▶ [Selected extract]

2. Testing to the specification limit is good enough.
In most test labs, there’s a lot of focus on passing the specification. Emphasis is placed on having a “statistically significant” sample size and calculating confidence levels. All of this is absolute goodness, but in my opinion doesn’t replace the need to explore how much margin is in your product. All of the reliability in the world at the stated spec limit won’t save your bacon the day your enclosure fan goes out, or one of the pieces of equipment decides to overheat and drive up the ambient temperature for everything else in the cabinet, or… well, you get the idea.
Another important reason to explore margin is that it gives insight into your weakest link. And oftentimes, it might be quite cost-effective to make a change that dramatically improves the margin of your product. If this sounds like an echo of the Highly Accelerated Life Testing advocated by Dr. Gregg Hobbs back in the late 1980s and 1990s, you’re exactly right. It’s not a new idea, but still a powerful one.
3. Dust testing isn’t important unless you’re deployed in the desert.
Dust isn’t restricted to the desert. It turns out it is all around us most of the time, and it can definitely affect the performance of your electronics by lowering its ability to get rid of heat (Fig. 1).
1. This IoT gateway inside a dust chamber is being tested per the IEC 60529 IP5X dust test.
But what about dust that contains a high level of pollution? Now you need to worry about how well your electronics can resist corrosion. What if you’re deploying the product in a machine shop or anywhere else where there’s a lot of conductive particulate in the air? Now you should be concerned about electrical shorting on the printed wiring boards of your electronics. Dust comes in several flavors, and you need to be aware of how your product is going to operate when it’s deployed in those environments.
4. One size vibration profile fits all.
When we talk about where IoT devices can be deployed, I always think about that old Steve Martin movie Planes, Trains, & Automobiles. It probably won’t take much effort to convince most people that the vibration profile on a train is quite different from that on a plane or in an automobile. Shipping on the water brings in yet another mode. But it is much more complicated than just sorting into four or five groups.
Take automotive as an example. You’re going to get a very different profile under the passenger seat of the cab of an 18-wheeler as compared to being mounted on the wall of the trailer it’s pulling. What if you’re deployed under hood somewhere in the engine compartment? There are lots of profiles to examine for your IoT product, and you need to be testing the relevant ones for your customers.
5. It doesn’t matter if you exercise the hardware during your environmental testing.
What if I wanted to sell you a car and told you that the engine didn’t overheat as long as you left it in park? Still interested? IoT hardware is deployed to perform some function or even multiple functions. It only makes common sense that you would put the hardware through its functional paces while doing the environmental testing to see how it handles the workload.
As an example, a gateway may run great at 70°C as long as it isn’t processing any sensor signals, but throttle significantly when it has to process a large number of them. An important part of IoT testing is to characterize the hardware responses to these kinds of stimuli and test for worst-case workloads.

▶ [Short exercise a]
Put the records from the line with "What do you see at coordinates (895, 225)" through the end of the records into a Markdown table with the columns No. and Line, one row per line and blank lines omitted.

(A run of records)

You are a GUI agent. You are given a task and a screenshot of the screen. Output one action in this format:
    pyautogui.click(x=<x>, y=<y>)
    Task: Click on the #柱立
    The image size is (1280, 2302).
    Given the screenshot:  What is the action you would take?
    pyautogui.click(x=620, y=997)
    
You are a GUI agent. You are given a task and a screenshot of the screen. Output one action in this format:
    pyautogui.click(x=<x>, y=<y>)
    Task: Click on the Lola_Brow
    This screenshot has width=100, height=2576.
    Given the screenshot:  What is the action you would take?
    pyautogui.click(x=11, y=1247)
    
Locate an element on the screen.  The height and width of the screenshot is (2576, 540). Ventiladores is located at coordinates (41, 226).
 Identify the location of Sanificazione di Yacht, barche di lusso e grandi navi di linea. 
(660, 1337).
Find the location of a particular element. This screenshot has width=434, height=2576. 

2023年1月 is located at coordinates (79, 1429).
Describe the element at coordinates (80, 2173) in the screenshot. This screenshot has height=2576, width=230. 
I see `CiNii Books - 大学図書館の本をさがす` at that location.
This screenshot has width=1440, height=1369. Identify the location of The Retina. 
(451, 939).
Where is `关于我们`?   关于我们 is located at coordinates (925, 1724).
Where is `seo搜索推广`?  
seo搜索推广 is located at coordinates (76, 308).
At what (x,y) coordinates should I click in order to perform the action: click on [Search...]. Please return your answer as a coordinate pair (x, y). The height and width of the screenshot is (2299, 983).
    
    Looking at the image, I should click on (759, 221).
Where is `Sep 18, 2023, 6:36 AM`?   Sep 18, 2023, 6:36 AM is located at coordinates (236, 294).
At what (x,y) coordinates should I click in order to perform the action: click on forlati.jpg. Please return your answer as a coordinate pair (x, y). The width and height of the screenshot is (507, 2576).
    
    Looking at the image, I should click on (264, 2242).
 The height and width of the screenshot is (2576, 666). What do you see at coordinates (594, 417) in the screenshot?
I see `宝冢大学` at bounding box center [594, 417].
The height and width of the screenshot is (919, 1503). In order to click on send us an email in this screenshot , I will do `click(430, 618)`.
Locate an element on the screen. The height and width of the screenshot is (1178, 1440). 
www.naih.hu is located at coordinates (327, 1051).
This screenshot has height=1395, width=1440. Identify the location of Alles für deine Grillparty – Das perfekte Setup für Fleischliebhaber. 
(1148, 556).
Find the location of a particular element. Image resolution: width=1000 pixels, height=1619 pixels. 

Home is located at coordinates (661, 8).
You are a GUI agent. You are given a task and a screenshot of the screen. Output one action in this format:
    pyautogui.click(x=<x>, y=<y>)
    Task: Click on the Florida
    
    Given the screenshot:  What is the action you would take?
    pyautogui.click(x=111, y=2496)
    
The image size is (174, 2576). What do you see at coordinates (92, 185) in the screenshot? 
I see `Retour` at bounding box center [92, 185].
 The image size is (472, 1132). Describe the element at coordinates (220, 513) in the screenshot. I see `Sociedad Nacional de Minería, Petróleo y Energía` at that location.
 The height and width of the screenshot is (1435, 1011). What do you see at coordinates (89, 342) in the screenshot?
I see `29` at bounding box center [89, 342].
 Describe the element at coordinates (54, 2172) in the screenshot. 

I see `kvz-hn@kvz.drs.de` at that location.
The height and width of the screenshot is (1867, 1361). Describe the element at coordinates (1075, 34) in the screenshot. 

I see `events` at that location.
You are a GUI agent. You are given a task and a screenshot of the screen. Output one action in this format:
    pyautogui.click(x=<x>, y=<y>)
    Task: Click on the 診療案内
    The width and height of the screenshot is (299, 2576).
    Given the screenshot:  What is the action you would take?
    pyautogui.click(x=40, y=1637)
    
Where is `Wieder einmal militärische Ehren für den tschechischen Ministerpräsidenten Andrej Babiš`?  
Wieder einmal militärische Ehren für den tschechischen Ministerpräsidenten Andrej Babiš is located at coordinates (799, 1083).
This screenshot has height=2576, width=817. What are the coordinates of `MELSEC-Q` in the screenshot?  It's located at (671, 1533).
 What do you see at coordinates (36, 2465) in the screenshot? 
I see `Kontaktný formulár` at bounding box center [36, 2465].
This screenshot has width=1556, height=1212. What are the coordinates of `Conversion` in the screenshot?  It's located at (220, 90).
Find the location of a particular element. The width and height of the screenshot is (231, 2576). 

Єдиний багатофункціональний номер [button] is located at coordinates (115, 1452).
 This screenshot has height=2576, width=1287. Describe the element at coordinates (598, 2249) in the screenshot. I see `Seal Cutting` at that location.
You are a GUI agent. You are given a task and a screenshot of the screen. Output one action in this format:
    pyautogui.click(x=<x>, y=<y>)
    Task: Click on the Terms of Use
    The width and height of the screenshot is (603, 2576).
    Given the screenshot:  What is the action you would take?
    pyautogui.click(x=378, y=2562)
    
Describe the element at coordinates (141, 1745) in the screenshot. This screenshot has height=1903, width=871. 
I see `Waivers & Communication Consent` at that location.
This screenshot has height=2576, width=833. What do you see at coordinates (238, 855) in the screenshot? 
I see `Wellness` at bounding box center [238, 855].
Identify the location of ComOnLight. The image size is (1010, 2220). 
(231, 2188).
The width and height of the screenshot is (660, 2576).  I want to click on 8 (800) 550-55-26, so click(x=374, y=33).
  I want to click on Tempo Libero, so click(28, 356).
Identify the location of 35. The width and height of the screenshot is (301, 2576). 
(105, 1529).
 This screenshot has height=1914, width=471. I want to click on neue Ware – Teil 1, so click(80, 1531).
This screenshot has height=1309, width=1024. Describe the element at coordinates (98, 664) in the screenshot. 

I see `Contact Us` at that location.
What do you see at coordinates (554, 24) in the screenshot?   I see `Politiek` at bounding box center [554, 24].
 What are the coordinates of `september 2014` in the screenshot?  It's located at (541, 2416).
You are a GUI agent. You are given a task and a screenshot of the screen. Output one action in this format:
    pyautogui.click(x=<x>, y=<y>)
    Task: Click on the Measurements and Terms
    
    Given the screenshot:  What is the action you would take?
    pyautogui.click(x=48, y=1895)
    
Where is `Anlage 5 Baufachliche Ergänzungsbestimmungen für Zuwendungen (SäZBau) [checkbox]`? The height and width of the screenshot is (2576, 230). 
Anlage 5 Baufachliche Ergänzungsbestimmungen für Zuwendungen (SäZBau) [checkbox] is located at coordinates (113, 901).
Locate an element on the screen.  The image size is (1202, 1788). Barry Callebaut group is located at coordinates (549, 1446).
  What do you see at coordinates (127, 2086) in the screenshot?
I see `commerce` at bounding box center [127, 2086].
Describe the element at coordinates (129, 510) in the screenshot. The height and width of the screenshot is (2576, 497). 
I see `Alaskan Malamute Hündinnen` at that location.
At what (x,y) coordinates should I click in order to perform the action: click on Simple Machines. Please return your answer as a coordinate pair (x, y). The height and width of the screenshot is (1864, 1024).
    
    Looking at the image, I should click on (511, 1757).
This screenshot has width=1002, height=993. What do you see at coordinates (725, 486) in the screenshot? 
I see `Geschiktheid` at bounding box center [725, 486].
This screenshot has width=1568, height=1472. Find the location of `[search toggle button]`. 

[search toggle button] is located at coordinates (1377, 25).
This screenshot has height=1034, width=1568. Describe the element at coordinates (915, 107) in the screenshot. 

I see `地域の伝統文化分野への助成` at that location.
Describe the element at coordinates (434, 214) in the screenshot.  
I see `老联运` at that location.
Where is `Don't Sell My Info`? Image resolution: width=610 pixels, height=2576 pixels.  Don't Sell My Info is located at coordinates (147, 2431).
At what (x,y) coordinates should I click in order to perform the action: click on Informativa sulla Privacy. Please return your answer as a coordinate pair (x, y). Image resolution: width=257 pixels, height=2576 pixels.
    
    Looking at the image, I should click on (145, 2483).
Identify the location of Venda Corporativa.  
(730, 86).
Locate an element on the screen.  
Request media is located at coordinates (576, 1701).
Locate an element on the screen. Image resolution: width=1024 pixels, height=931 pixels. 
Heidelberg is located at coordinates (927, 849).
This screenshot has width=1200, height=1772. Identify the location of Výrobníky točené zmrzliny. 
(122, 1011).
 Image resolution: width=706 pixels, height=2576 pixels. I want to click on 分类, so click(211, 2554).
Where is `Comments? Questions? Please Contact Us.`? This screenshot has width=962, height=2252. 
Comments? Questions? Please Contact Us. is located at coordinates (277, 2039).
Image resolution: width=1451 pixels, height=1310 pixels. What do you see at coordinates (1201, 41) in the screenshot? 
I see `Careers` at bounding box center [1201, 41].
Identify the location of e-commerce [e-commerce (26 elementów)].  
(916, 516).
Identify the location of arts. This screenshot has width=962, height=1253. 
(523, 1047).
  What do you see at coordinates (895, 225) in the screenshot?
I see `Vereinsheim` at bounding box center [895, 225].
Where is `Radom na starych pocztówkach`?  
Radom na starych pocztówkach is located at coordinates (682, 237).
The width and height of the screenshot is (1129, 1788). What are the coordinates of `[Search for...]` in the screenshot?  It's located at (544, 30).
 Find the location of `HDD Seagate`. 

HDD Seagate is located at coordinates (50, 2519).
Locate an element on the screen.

▶ [Short exercise b]
List every numbered heading in the excerpt on IoT hardware testing, along with its number.

▶ [Correct result a]
| No. | Line |
|---|---|
| 1 |   What do you see at coordinates (895, 225) in the screenshot? |
| 2 | I see `Vereinsheim` at bounding box center [895, 225]. |
| 3 | Where is `Radom na starych pocztówkach`?   |
| 4 | Radom na starych pocztówkach is located at coordinates (682, 237). |
| 5 | The width and height of the screenshot is (1129, 1788). What are the coordinates of `[Search for...]` in the screenshot?  It's located at (544, 30). |
| 6 |  Find the location of `HDD Seagate`.  |
| 7 | HDD Seagate is located at coordinates (50, 2519). |
| 8 | Locate an element on the screen. |

▶ [Correct result b]
2. Testing to the specification limit is good enough.
3. Dust testing isn’t important unless you’re deployed in the desert.
4. One size vibration profile fits all.
5. It doesn’t matter if you exercise the hardware during your environmental testing.